Hilbert space $l^2(\mathbb{Z})$ with orthonormal basis$ $$(e_n)$ and Hamiltonian operator $He_n=i(e_{n+1}-e_{n-1})$
a)I need to use Fourier series to find a multiplication operator which is unitary equivalent to H
b)Use a) to show that there is a no vector $h \in l^2(\mathbb{Z})$ , $h\neq 0$ such that $exp(-itH)h=h$ for all $t \in R$
As pointed out by MaoWao, consider the following Fourier transform operator ${\cal F}: \ell^2(\mathbb{Z}) \rightarrow L^2(S^1)$
$$ {\cal F}[f(n)](k) = \hat{f}(k) = \frac{1}{\sqrt{2 \pi}} \sum_n e^{i kn} f(n) $$
with inverse $$ {\cal F}^{-1}[g(k)](n) = \frac{1}{\sqrt{2 \pi}} \int_0^{2 \pi} dk e^{-i kn} g(k) $$
For point a)
First compute the Fourier transform of the standard basis. Note that $e_n(m) = \delta_{n,m}$ (Kronecker delta).
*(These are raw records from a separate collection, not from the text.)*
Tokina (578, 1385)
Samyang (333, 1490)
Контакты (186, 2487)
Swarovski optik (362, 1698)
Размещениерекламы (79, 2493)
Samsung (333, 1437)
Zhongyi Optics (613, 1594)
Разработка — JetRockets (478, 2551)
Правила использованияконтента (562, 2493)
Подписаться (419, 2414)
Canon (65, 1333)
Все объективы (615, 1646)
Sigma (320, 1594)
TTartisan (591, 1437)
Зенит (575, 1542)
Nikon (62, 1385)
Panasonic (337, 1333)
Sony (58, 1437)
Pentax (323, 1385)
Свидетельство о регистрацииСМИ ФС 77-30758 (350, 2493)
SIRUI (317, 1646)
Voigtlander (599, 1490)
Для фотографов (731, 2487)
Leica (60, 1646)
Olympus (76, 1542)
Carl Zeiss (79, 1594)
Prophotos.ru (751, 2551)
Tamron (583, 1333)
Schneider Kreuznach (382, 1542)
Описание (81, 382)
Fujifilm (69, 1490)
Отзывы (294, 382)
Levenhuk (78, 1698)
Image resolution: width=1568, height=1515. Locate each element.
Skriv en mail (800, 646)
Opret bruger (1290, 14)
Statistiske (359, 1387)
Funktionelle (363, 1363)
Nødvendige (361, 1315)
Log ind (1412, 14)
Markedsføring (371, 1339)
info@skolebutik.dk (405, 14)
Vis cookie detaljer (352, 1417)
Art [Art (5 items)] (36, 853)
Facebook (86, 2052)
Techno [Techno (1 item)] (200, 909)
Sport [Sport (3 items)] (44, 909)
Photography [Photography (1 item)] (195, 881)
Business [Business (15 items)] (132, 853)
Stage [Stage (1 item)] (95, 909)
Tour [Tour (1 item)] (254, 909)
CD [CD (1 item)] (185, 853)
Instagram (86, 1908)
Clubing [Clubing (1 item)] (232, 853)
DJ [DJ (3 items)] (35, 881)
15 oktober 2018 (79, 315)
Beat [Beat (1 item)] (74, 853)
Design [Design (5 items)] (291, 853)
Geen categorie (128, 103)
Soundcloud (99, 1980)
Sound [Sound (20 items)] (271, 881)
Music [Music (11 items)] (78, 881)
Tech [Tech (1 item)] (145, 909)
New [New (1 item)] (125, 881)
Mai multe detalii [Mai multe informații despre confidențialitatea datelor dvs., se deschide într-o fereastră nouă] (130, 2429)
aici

So
\begin{align} \hat{e_n}(k) &= \frac{1}{\sqrt{2 \pi}} \sum_m e^{i km} \delta_{n,m}\\ & = \frac{e^{ikn}}{\sqrt{2\pi}} \end{align}
Now use
$$ {\cal F} H{\cal F}^{-1} {\cal F} e_n = i ({\cal F}e_{n+1} - {\cal F}e_{n-1}) $$
which means \begin{align} {\cal F} H{\cal F}^{-1} e^{ikn} &= i (e^{ik(n+1)}- e^{ik(n-1)} ) \\ &= -2\sin(k) e^{ikn} \end{align}
Hence $H$ is unitarily equivalent to multiplication by $-2\sin(k)$. Note that the sign is conventional: a different choice of signs in the Fourier operator would have led to $2\sin(k)$.
For point b)
Now Fourier transform the equality $ \exp{itH}h = h$ to get
$$ \exp{ ( it {\cal F} H{\cal F}^{-1} )} \hat{h} = \hat{h} \tag{1} $$
Hence you need to find a non-zero function $\hat{h}(k)$ in $L^2(S^1)$ such that
$$ \exp{[-2it \sin(k)]} \, \hat{h}(k) = \hat{h}(k) $$
for all $k\in [0,2\pi)$ (and all t) which is impossible.
Note added:
In fact $\sin(k)$ is non-zero for all $k$ (in the interval) except $k=0,\pi$. Hence, in order to satisfy (1), the function $\hat{h}(k)$ should be zero for all $k$ except possibly $k=0,\pi$. This is clearly the zero function almost everywhere. To add some intuition you can reason as follows. If such a function existed, it would try to be "infinite" at $k=0$ (or $k=\pi$ or both), in order to have a finite (non-zero) norm. This is achieved by a (Dirac) delta function --which of course is not a function--. So, "in a sense", $\hat{h}(k) = \delta(k)$, is a solution of $\exp{itH}h=h$. If you Fourier transform back you get the function (vector) with components
$$ h(n) = \frac{1}{\sqrt{2 \pi}} $$
You can plug this in your equation defining $H$ and you will notice that it leads to $H h = 0$. So it would seem that $h$ is an eigenvector of $H$ with eigenvalue zero. However the vector with components $h(n) \propto 1$ is not normalizable, hence such $h$ does not belong to $\ell^2(\mathbb{Z})$.